Goat Pastures Considerations

Goats June 28, 2012|Print
goat browse

Considerations to Be Given to Goats for Pastures

Goats are very active foragers, able to cover a wide area in search of scarce plant materials. Their small mouth, narrow muzzle and split upper lips enable them to pick small leaves, flowers, fruits and other plant parts, thus choosing only the most nutritious available feed. As natural browsers, given the opportunity, goats will select over 60 percent of their daily diet from brush and woody perennials (multiflora rose, saplings, small deciduous trees, black locust, briars, brambles, sumac, privet, honeysuckle), and broadleaf plants (pigweed, dock, horseweed, plantain, lambsquarter) over herbaceous species such as fescue, bluegrass, orchardgrass, crabgrass or bermudagrass. The ability to utilize browse species, which often have thorns and an upright growth habit with small leaves tucked among woody stems, is a unique characteristic of the goat, compared to heavier, less agile ruminants.

goat browse


Goats have been observed to stand on their hind legs and stretch up to browse tree leaves or throw their bodies against saplings to bring the tops within reach. Goats are more likely than other domesticated ruminant animals to select plant parts containing tannins. Goats even sometimes climb into trees or shrubs to consume the desired forage. In spite of their grazing preferences, goats can be grazed on pasture alone. The feeding strategy of goats appears to be to select grasses when the protein content and digestibility are high, but to switch to browse when the latter overall nutritive value may be higher. This ability is best utilized under conditions where there is a broad range in the digestibility of the available feeds. It is is an advantage to an animal that is able to select highly digestible parts and reject those materials which are low in quality.
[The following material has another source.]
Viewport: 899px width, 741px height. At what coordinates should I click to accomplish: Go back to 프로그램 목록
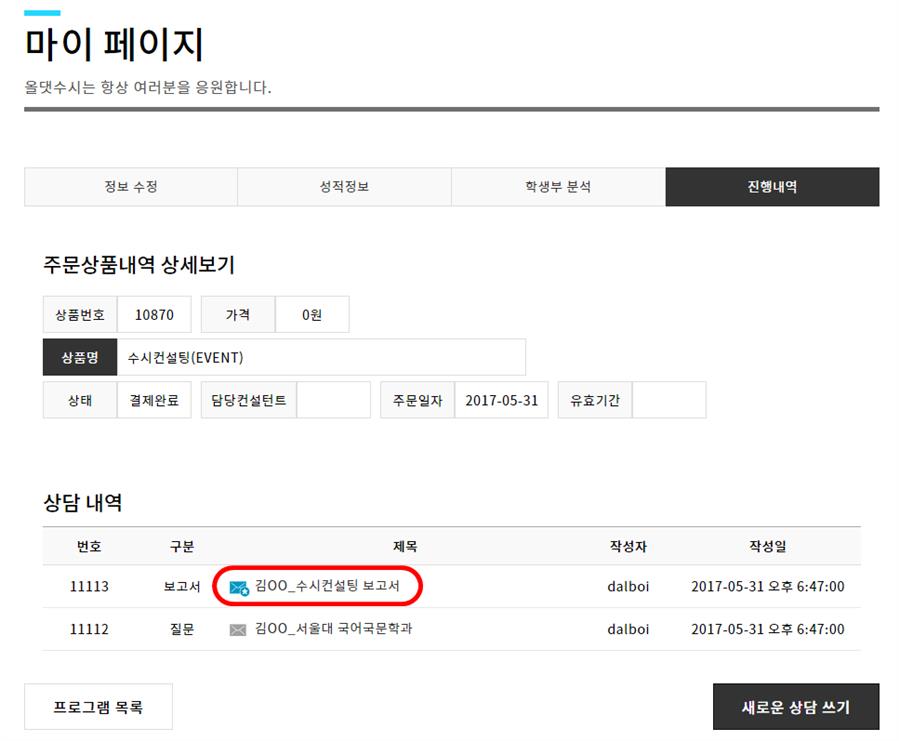98,707
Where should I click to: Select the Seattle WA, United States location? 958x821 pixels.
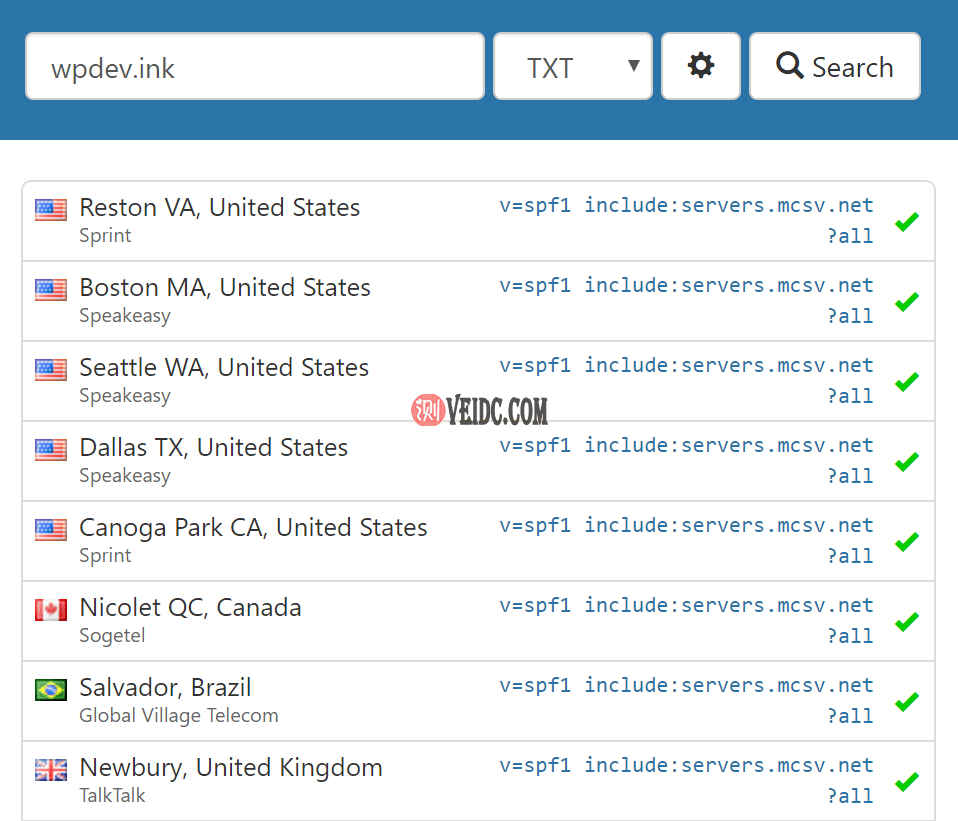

In a pasture, goats tend to graze from the top to the bottom of plants and do not like to graze near the soil surface. Therefore, goats will more uniformly graze a canopy than other ruminants will. This behavior results in even grazing and favors a first grazer-last grazer system. This system might consist of using a goat herd as the first group and cattle as the last group. It is most appropriate with lactating does or growing kids whose nutrient requirements are high.

Goats have been observed to:

  • select young grass over clover;
  • prefer browsing over grazing pastures, and eat more browse than other domestic ruminants;
  • eat a wider range of plant species than sheep or cattle;
  • prefer foraging on rough and steep land over flat, smooth land;
  • graze along fence lines before grazing the center of a pasture;
  • graze the top of pasture canopy fairly uniformly before grazing close to the soil level;
  • travel longer distances in search of preferred forage than other domestic ruminants.

Grazing time can be influenced by several factors, including the season of the year, the temperature and humidity, the topography of the land, the nature of the plant canopy, pasture availability and social interaction between animals. The season of the year, with changes in day length and intensity of sunlight, cause goats to graze in different patterns. At mean temperatures below 50 F, goats spend very little time grazing at night. At mean temperatures above 50 F, some grazing time will occur at night; and when mean temperatures exceed 77 F, one or more grazing periods will occur at night. During hot weather, frequent movement of goats during the day will increase intake. The topography and size of the pasture also will have an effect on grazing time, as will forage availability and ease of forage removal. Goats will not graze sites within the pasture where urination and defecation have taken place, and this can increase the time it takes to graze. Goats are generally sociable, so if one animal gets up to graze, others will follow.

Luginbuhl, J-M. 2006. Pastures for Meat Goats. In: Meat Goat Production Handbook, ed. T.A. Gipson, R.C. Merkel, K. Williams, and T. Sahlu, Langston University, ISBN 1-880667-04-5.